The drop is uniform across all 4 locales (−47% to −53%), so this is a model/pipeline change — not a rollout that hit one country first. The breadth of the source pool per prompt shrank from 132 distinct domains to 61. And the inline-citation rate — the share of answers where at least one URL is linked inside the response text — collapsed from 100% to 24%.
The halving
Overnight, ChatGPT cut its hotel sources roughly in half. Every headline metric moved together on March 5.
| Metric | Pre (GPT-5.2) | Post (GPT-5.3) | Δ |
|---|---|---|---|
| Captures | 6,414 | 3,308 | — |
| URLs per capture (mean) | 23.99 | 12.21 | −49.1% |
| Unique domains per capture (mean) | 18.43 | 10.03 | −45.6% |
| URLs per unique domain | 1.31 | 1.24 | −5% |
| Inline-cite rate (% captures with cited=true) | 100% | 24% | −76pp |
| Unique domains pooled per prompt | 132 | 61 | −54% |
Uniform across locales
If the drop were a geographic A/B rollout, we'd expect country deltas to differ.

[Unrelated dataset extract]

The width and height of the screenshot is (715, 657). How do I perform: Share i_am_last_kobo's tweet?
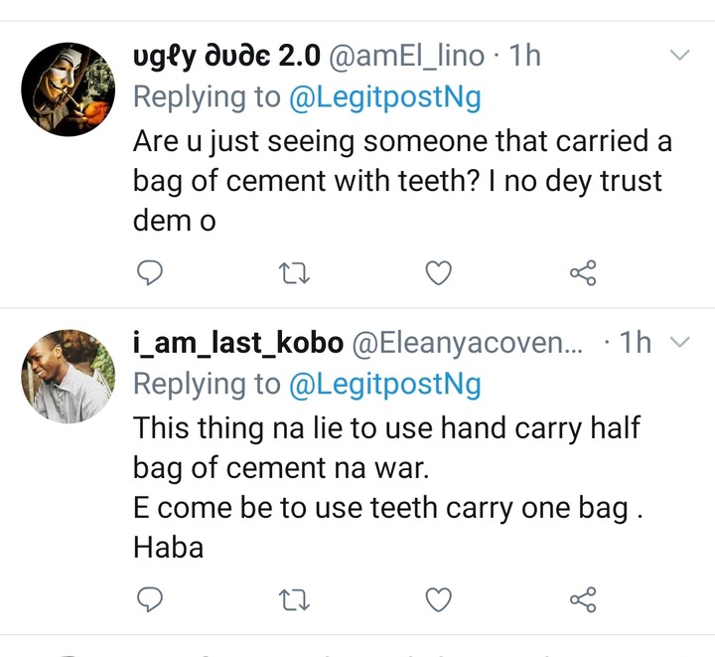583,599
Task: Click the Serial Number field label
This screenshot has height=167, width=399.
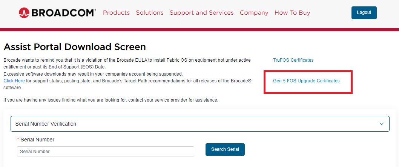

They don't.
| Country | Captures (pre / post) | URLs/answer | Domains/answer | Δ URLs |
|---|---|---|---|---|
| Germany | 1,249 / 739 | 24.67 → 12.12 | 18.75 → 9.82 | -50.9% |
| Spain | 1,232 / 944 | 26.24 → 12.44 | 19.25 → 10.03 | -52.6% |
| United Kingdom | 631 / 641 | 23.11 → 12.10 | 17.99 → 10.06 | -47.6% |
| United States | 3,302 / 984 | 23.07 → 12.13 | 18.09 → 10.17 | -47.4% |
The source mix tilted
Every category shrank in absolute terms, but some shrank far faster than others — and the tiny seo_directory bucket held flat, nearly tripling its share of URLs.
| Category | Pre | Post | Δ pp |
|---|---|---|---|
| OTA | 99.3% | 96.4% | -2.9pp |
| Meta | 100.0% | 98.6% | -1.4pp |
| Independent | 100.0% | 100.0% | 0.0pp |
| Editorial | 92.9% | 87.9% | -5.0pp |
| Chain | 90.7% | 63.6% | -27.1pp |
| UGC | 94.3% | 32.9% | -61.4pp |
| SEO Directory | 67.9% | 70.0% | 2.1pp |
| 43.6% | 1.4% | -42.2pp |
The inline-citation collapse
A separate — and arguably larger — behaviour change sits on top of the halving.
Every answer cited at least one URL inline — a linked phrase or number pointing into the sources panel.
Three in four answers surface a sources panel with no link to any of its entries inside the response text itself.
Winners & losers
Ranked by total URL delta across the full sample. OTAs and UGC lost hardest; a handful of listicle directories and independent editorial gained share.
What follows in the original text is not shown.